What are we teaching our young women? If we run to every new anti-aging gimmick that appears, what are we saying about ourselves? We can blame the media and we can blame the doctors and drug companies. And while I myself like to blame the drug companies for much of our woes as a society, we are the ones that must stop and look at ourselves with brutal honesty. What are we afraid of? As for me, it is very hard to let go of the "image" in my head. The image of me in my younger days. The image of the beautiful young woman, the "babe'.
The "babe" years are gone. No matter how much I inject and pull, tug and shrink, I will never be a "babe" again. But this is how it should be. Now I can be the complete woman I was always meant to be. I can be attractive and sensual in a new and more powerful way because I am no longer the "babe". Every stage of our lives are filled with wonder and beauty. The clarity and confidence of women who have reached a certain age, is a breathtaking aphrodisiac also. A woman who is fully owning her years and her wrinkles as well as her wisdom and humor. A woman who is unapologetic for gray hair and laugh lines. A woman who carries herself with elegance and dignity. A woman who is confident of herself and proud of her choices. That's the sensuous woman I want to be. The woman I want to model for my girls.

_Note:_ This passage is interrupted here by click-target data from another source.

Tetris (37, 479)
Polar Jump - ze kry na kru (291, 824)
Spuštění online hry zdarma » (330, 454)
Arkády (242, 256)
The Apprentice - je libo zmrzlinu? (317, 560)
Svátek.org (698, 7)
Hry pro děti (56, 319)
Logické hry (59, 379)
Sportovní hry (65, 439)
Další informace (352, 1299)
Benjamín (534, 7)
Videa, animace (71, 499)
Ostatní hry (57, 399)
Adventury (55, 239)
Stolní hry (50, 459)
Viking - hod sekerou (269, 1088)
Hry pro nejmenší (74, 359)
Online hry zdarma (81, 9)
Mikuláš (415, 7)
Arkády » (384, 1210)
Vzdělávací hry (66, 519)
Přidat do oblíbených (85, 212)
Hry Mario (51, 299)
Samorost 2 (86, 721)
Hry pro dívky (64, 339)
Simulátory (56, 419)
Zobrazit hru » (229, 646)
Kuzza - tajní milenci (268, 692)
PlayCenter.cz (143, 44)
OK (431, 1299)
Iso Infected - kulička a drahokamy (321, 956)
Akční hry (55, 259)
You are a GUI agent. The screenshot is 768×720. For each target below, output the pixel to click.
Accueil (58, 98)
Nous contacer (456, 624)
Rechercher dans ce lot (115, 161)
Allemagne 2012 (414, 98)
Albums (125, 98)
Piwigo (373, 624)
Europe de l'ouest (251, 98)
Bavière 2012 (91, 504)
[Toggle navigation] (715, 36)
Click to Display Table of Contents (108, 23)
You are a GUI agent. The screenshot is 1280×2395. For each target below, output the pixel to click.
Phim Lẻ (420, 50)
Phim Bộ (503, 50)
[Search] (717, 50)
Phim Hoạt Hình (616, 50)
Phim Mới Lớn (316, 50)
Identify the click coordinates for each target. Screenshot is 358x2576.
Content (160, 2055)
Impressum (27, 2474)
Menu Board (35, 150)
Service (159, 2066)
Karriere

I will always care about my appearance as the above Inner Critic card shows quite eloquently. I will always have a little voice in my head urging me to be better, dress nicer, lose more weight. It is one of my many inner voices that I have become friends with. The shadow side may be terribly critical but she only wants me to be my very best. She only wants me to be loved and cherished. The catch is, I must love and cherish myself before I can expect it from anyone else. Together, we will continue down this path to wholeness one day at a time. Hold the Botox, please!